Yea sophisticated malware checks how many CPU cores PC has, how much hard drive space, some even check hardware temperature or if any debuggers are present. Windows malware got pretty sophisticated in the last 30 years.
I'm not a reverse engineer or a white hacker but I like reading about it. Most of the malware is made for Windows OS because of the Windows' enormous market share.
Majority of information about Windows malware I get from big computer security companies' research blogs like:
Majority of the research combes down to researching malware's capabilities regarding malware persistence, anti-VM techniques and anti-debugging techniques.
Here is for example good compilation of malware's anti-debugging and anti-VM techniques:
IIRC the extensions pack has a (very limited) free license for personal and educational use, although I'm not sure if the 'pretending to be a sandbox' usecase would be covered.
To be fair the vast, vast majority of exploitation that we see (especially in the news) comes from sub-par security setups and poor training/architecture. That’s no even going into security monitoring which most companies don’t or barely have.

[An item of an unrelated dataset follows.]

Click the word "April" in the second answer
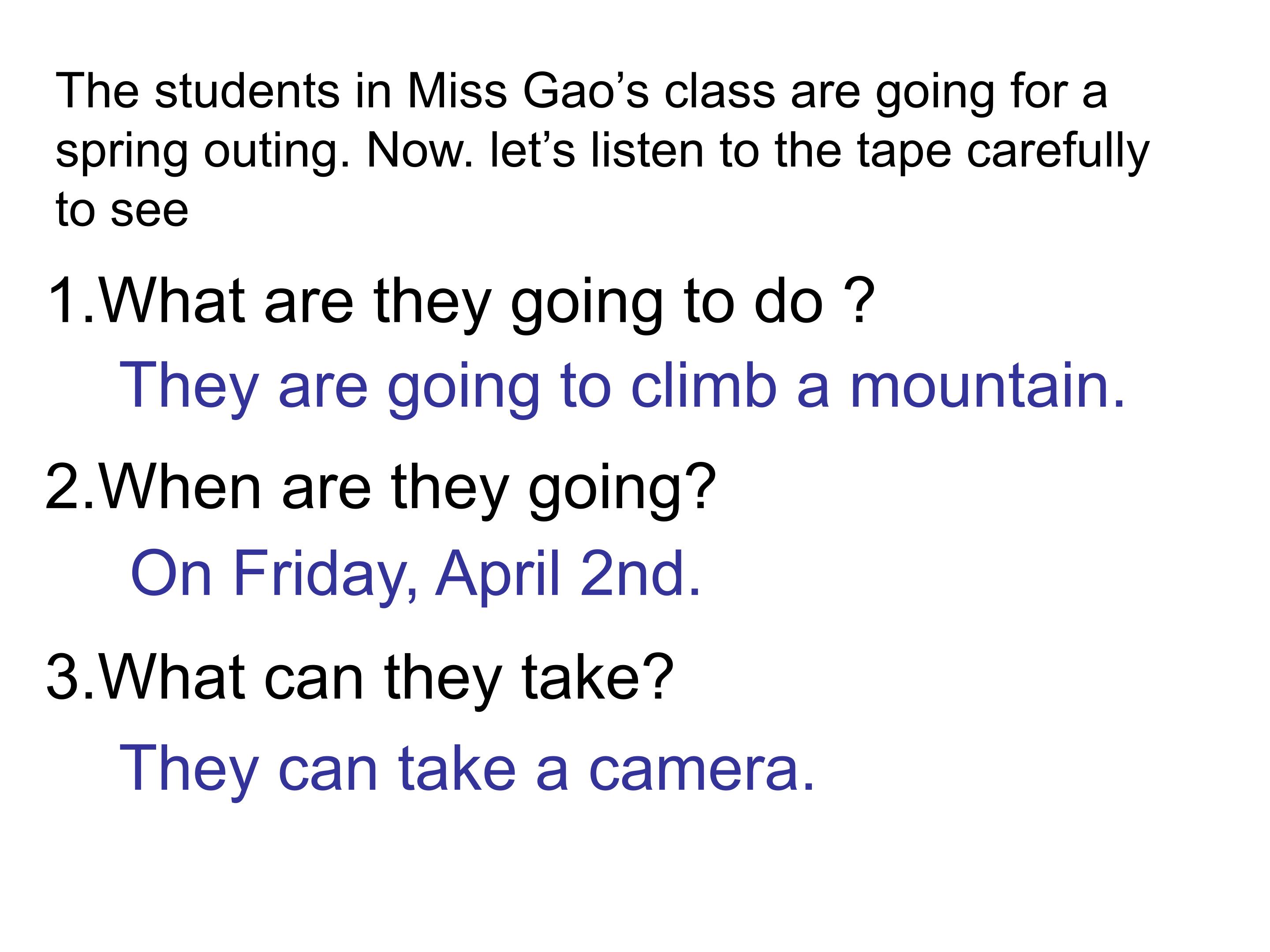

Zero days account for very small amount of exploitation in comparison and by definition are unpatched so I think the commenter was right to point out the basics.
> If you make your machine look like a malware execution sandbox, a lot of malware will terminate to avoid being analyzed. This is just part of the cat and mouse game.
What? This is an entirely separate concern. If you have a Russian input method installed, malware will terminate to avoid legal repercussions.
They seem to be offering this as another means of getting the malware not to run. I don't read it strictly as an explanation of the Russian keyboard thing.